**What the task requires:** A verbatim reprint of the records below is what this exercise asks for.

Given records section start

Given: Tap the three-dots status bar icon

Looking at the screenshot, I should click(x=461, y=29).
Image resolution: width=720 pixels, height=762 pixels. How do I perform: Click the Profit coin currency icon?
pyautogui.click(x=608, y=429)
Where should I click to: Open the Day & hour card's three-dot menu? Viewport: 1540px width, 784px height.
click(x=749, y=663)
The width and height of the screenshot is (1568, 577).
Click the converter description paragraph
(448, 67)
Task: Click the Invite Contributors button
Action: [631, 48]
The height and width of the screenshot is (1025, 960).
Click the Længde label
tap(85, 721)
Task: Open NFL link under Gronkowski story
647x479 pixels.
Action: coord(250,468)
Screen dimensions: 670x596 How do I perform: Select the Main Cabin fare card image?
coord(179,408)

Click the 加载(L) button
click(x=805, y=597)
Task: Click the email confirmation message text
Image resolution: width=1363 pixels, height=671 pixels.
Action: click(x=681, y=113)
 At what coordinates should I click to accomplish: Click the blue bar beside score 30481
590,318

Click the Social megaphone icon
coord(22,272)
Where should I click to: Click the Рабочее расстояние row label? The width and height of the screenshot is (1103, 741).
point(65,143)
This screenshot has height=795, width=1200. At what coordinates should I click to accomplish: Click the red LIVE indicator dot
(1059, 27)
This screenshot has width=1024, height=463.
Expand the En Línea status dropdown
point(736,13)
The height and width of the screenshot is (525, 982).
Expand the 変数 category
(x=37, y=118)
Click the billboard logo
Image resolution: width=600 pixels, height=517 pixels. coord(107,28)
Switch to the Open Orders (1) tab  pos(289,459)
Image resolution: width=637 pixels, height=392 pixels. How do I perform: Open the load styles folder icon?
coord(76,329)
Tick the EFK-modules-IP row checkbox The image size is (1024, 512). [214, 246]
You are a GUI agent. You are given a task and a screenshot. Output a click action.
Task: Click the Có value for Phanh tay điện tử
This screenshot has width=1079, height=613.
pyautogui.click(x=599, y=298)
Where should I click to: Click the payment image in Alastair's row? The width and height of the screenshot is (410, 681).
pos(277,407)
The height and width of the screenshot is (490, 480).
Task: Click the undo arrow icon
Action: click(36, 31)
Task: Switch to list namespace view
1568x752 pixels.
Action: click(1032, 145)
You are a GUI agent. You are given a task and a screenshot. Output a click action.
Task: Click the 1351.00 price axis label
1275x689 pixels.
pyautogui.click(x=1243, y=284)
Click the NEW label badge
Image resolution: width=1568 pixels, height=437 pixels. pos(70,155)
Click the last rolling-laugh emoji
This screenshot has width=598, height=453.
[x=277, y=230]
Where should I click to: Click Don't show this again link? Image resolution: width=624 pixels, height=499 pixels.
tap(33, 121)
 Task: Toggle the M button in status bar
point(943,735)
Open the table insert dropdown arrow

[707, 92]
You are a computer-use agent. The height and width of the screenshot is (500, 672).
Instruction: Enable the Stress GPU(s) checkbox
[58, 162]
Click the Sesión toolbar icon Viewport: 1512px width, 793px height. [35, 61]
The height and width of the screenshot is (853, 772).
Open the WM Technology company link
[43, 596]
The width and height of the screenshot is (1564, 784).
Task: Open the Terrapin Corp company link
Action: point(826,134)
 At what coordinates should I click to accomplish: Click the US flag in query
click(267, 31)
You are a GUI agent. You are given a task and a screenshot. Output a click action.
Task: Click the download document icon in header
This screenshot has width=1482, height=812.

Given records section end

**Problem solution:**
Given: Tap the three-dots status bar icon

Looking at the screenshot, I should click(x=461, y=29).
Image resolution: width=720 pixels, height=762 pixels. How do I perform: Click the Profit coin currency icon?
pyautogui.click(x=608, y=429)
Where should I click to: Open the Day & hour card's three-dot menu? Viewport: 1540px width, 784px height.
click(x=749, y=663)
The width and height of the screenshot is (1568, 577).
Click the converter description paragraph
(448, 67)
Task: Click the Invite Contributors button
Action: [631, 48]
The height and width of the screenshot is (1025, 960).
Click the Længde label
tap(85, 721)
Task: Open NFL link under Gronkowski story
647x479 pixels.
Action: coord(250,468)
Screen dimensions: 670x596 How do I perform: Select the Main Cabin fare card image?
coord(179,408)

Click the 加载(L) button
click(x=805, y=597)
Task: Click the email confirmation message text
Image resolution: width=1363 pixels, height=671 pixels.
Action: click(x=681, y=113)
 At what coordinates should I click to accomplish: Click the blue bar beside score 30481
590,318

Click the Social megaphone icon
coord(22,272)
Where should I click to: Click the Рабочее расстояние row label? The width and height of the screenshot is (1103, 741).
point(65,143)
This screenshot has height=795, width=1200. At what coordinates should I click to accomplish: Click the red LIVE indicator dot
(1059, 27)
This screenshot has width=1024, height=463.
Expand the En Línea status dropdown
point(736,13)
The height and width of the screenshot is (525, 982).
Expand the 変数 category
(x=37, y=118)
Click the billboard logo
Image resolution: width=600 pixels, height=517 pixels. coord(107,28)
Switch to the Open Orders (1) tab  pos(289,459)
Image resolution: width=637 pixels, height=392 pixels. How do I perform: Open the load styles folder icon?
coord(76,329)
Tick the EFK-modules-IP row checkbox The image size is (1024, 512). [214, 246]
You are a GUI agent. You are given a task and a screenshot. Output a click action.
Task: Click the Có value for Phanh tay điện tử
This screenshot has width=1079, height=613.
pyautogui.click(x=599, y=298)
Where should I click to: Click the payment image in Alastair's row? The width and height of the screenshot is (410, 681).
pos(277,407)
The height and width of the screenshot is (490, 480).
Task: Click the undo arrow icon
Action: click(36, 31)
Task: Switch to list namespace view
1568x752 pixels.
Action: click(1032, 145)
You are a GUI agent. You are given a task and a screenshot. Output a click action.
Task: Click the 1351.00 price axis label
1275x689 pixels.
pyautogui.click(x=1243, y=284)
Click the NEW label badge
Image resolution: width=1568 pixels, height=437 pixels. pos(70,155)
Click the last rolling-laugh emoji
This screenshot has width=598, height=453.
[x=277, y=230]
Where should I click to: Click Don't show this again link? Image resolution: width=624 pixels, height=499 pixels.
tap(33, 121)
 Task: Toggle the M button in status bar
point(943,735)
Open the table insert dropdown arrow

[707, 92]
You are a computer-use agent. The height and width of the screenshot is (500, 672).
Instruction: Enable the Stress GPU(s) checkbox
[58, 162]
Click the Sesión toolbar icon Viewport: 1512px width, 793px height. [35, 61]
The height and width of the screenshot is (853, 772).
Open the WM Technology company link
[43, 596]
The width and height of the screenshot is (1564, 784).
Task: Open the Terrapin Corp company link
Action: point(826,134)
 At what coordinates should I click to accomplish: Click the US flag in query
click(267, 31)
You are a GUI agent. You are given a task and a screenshot. Output a click action.
Task: Click the download document icon in header
This screenshot has width=1482, height=812.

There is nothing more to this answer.